About this exercise — Write out exactly the lines of the entries below from the one holding "Screen dimensions: 648x365" to the one holding "Task: Click the 'No", inclusive, and leave out all other lines.

Data excerpts —
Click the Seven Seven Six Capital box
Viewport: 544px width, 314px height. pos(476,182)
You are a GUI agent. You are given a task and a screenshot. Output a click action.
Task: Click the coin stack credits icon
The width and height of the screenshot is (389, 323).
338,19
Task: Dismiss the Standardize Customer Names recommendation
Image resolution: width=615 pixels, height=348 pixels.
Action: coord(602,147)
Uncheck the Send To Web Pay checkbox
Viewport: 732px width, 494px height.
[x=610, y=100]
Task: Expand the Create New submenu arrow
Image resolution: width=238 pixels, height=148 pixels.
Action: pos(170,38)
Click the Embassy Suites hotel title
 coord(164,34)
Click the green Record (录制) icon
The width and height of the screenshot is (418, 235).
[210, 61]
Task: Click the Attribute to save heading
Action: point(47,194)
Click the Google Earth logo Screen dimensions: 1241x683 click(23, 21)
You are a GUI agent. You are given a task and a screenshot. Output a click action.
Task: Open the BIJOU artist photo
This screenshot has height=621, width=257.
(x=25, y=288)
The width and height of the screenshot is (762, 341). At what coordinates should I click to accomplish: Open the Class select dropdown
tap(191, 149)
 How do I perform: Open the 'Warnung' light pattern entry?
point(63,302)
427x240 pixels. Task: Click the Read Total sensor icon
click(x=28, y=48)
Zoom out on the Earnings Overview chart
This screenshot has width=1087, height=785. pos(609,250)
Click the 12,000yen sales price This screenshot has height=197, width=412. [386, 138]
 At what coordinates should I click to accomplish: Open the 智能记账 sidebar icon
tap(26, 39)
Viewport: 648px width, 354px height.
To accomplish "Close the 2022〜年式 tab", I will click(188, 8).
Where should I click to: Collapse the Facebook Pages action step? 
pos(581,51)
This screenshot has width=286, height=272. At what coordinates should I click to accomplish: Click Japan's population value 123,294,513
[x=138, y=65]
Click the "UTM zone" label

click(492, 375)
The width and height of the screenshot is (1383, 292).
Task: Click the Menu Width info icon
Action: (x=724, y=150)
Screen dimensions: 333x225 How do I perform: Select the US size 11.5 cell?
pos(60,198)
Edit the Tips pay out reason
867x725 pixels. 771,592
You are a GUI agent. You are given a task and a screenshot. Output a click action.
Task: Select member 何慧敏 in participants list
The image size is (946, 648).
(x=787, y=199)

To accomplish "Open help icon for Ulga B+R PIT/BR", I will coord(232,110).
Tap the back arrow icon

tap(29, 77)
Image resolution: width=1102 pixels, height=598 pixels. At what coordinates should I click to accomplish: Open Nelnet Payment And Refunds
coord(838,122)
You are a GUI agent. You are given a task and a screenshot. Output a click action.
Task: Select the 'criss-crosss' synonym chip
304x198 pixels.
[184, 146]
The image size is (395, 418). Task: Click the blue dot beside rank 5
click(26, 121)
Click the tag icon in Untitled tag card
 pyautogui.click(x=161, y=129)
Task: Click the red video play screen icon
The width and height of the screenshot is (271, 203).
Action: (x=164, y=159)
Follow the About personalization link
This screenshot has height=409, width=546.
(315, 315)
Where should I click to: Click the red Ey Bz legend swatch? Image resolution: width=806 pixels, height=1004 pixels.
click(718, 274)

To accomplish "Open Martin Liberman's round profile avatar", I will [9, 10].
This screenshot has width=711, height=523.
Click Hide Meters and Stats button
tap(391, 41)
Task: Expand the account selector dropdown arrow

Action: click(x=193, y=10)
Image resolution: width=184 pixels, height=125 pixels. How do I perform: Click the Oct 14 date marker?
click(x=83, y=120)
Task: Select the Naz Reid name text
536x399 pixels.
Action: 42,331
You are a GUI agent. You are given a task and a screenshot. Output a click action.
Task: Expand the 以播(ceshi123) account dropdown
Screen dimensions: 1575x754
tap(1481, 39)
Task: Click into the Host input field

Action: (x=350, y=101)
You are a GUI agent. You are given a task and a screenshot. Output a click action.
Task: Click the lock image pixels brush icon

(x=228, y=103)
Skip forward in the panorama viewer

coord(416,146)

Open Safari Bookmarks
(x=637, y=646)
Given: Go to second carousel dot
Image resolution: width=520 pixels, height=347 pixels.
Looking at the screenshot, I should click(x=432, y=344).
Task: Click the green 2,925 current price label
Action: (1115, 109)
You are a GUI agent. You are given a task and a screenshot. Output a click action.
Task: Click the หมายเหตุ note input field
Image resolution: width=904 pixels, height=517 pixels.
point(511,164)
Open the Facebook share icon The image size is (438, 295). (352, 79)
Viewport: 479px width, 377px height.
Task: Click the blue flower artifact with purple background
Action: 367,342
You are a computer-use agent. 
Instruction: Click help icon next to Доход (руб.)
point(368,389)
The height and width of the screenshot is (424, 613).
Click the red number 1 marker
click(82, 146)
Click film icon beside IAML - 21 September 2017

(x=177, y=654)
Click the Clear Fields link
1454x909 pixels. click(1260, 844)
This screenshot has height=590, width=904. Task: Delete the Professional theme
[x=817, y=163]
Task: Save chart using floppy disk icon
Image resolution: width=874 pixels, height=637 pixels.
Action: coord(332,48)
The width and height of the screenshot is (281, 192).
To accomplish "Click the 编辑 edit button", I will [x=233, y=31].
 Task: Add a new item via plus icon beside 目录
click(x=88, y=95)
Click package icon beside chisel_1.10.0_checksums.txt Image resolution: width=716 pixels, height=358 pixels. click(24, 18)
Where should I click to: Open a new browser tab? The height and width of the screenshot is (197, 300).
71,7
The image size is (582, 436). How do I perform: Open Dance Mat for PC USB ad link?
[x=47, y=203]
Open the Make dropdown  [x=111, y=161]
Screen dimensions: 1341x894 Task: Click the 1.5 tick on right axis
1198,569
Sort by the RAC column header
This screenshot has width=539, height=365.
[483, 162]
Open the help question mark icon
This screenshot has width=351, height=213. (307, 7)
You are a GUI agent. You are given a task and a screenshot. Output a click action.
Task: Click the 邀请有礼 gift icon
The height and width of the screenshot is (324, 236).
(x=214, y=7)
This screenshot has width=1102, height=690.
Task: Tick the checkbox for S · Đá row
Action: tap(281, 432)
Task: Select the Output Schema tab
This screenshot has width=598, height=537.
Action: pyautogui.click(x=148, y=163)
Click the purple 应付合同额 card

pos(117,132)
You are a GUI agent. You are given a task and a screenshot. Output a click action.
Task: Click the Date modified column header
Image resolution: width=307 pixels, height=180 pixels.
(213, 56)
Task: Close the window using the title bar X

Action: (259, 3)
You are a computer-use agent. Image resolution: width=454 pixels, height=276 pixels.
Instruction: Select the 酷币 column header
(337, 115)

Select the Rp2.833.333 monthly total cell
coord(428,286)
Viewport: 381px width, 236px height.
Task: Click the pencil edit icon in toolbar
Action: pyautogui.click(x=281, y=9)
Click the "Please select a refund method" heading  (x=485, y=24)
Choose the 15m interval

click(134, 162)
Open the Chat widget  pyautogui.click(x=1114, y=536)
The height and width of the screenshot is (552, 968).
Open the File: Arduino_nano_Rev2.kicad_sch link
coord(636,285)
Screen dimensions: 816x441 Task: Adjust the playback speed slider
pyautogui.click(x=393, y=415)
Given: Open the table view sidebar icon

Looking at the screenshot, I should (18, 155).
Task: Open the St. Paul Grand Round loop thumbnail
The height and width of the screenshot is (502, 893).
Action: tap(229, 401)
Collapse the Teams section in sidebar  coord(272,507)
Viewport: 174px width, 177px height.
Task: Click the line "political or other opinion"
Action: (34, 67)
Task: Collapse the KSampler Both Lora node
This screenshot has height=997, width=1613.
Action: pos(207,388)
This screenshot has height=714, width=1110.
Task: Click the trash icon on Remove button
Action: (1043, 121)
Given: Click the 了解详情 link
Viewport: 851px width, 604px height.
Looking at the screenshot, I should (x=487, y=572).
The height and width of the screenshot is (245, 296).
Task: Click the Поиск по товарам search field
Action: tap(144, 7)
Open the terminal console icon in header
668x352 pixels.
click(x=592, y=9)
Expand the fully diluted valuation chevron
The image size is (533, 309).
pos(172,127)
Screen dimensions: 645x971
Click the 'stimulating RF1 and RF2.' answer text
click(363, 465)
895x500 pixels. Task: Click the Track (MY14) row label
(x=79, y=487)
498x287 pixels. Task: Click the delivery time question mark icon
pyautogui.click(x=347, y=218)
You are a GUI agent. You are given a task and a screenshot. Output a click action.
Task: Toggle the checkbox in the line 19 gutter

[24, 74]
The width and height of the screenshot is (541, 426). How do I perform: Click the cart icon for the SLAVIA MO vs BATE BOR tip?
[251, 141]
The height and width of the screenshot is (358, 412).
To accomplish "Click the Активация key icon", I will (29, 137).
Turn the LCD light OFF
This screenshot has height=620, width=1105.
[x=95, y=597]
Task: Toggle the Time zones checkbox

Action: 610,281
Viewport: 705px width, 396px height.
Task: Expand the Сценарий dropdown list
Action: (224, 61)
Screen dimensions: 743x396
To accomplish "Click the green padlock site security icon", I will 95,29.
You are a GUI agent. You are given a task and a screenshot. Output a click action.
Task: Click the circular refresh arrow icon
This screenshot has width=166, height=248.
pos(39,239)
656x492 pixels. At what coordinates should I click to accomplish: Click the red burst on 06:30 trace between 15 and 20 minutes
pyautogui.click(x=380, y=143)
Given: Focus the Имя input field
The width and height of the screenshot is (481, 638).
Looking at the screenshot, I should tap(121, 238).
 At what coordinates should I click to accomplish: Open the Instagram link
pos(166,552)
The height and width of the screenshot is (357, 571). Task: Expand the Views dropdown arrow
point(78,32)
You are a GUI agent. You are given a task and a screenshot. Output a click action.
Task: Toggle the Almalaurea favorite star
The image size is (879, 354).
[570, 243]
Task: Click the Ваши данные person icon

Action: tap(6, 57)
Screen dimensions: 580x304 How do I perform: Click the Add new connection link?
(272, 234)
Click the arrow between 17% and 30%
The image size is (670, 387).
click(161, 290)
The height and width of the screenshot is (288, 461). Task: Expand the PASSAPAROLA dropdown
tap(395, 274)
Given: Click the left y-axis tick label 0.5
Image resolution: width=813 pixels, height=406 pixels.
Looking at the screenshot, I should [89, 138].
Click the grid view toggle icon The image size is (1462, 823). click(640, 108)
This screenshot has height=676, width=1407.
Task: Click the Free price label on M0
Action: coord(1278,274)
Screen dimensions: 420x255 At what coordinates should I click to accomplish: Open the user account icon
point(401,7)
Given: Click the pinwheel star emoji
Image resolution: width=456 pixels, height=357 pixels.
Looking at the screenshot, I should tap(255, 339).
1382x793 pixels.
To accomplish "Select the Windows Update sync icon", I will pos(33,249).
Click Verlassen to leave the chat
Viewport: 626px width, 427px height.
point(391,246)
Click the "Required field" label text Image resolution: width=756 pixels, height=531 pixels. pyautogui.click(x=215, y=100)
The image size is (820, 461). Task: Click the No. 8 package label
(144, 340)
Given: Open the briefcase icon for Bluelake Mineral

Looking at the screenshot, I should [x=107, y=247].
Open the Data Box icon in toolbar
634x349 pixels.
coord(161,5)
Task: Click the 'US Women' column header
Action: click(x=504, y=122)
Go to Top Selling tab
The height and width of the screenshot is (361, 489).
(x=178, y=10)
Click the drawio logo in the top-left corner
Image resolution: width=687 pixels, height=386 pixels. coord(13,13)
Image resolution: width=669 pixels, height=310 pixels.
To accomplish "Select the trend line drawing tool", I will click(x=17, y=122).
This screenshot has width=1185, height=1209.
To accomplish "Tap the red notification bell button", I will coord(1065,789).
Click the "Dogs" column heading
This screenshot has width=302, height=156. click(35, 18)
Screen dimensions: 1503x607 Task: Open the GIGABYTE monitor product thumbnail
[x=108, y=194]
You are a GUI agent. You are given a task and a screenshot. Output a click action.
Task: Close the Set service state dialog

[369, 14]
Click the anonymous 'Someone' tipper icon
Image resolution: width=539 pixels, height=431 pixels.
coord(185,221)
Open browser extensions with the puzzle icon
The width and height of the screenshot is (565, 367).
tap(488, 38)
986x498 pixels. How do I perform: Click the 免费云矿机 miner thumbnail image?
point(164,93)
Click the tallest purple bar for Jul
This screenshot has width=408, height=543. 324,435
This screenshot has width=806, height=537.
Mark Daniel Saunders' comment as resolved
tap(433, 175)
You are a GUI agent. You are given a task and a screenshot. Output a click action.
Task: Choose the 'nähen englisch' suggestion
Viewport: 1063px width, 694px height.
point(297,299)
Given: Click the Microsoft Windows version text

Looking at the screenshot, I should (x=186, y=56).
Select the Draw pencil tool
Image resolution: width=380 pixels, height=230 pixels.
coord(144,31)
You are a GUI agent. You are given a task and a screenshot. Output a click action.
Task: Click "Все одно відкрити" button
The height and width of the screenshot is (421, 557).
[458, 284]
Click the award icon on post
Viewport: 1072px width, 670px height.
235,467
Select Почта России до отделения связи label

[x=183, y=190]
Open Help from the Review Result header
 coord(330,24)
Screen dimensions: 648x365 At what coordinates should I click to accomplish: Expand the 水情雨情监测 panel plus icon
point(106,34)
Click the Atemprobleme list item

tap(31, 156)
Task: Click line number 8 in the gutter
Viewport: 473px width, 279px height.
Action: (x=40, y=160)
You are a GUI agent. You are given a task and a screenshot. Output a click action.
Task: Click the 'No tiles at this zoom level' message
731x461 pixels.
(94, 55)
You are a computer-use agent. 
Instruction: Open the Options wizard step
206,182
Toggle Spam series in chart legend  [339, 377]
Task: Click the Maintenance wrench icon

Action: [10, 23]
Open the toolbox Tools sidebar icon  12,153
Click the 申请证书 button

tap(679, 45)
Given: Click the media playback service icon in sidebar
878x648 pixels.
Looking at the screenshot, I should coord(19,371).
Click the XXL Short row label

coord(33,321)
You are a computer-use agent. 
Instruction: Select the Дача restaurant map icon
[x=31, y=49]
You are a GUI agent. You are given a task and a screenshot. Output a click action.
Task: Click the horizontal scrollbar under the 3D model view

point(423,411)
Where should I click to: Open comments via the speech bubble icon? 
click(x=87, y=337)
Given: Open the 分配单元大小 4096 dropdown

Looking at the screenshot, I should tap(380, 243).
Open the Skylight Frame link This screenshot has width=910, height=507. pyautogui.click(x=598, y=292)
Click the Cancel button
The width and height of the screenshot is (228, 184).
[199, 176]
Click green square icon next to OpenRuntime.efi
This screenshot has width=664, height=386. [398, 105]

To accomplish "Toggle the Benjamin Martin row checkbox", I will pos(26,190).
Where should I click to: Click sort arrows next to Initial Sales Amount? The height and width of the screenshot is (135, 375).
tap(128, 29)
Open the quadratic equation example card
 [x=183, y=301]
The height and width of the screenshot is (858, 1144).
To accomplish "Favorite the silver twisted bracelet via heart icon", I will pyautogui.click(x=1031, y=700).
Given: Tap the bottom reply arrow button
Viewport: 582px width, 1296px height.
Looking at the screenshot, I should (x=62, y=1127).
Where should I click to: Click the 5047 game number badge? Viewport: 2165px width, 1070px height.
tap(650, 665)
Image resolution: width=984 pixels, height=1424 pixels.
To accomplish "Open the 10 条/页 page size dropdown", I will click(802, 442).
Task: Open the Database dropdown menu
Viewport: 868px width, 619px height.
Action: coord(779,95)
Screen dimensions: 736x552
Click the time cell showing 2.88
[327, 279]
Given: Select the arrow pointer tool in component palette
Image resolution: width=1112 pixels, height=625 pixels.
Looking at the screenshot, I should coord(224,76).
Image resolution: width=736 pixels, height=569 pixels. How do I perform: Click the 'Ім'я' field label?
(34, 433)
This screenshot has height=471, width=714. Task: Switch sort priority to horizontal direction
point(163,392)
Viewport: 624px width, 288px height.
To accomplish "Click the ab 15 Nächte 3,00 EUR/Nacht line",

The completed task —
Screen dimensions: 648x365 At what coordinates should I click to accomplish: Expand the 水情雨情监测 panel plus icon
point(106,34)
Click the Atemprobleme list item

tap(31, 156)
Task: Click line number 8 in the gutter
Viewport: 473px width, 279px height.
Action: (x=40, y=160)
You are a GUI agent. You are given a task and a screenshot. Output a click action.
Task: Click the 'No tiles at this zoom level' message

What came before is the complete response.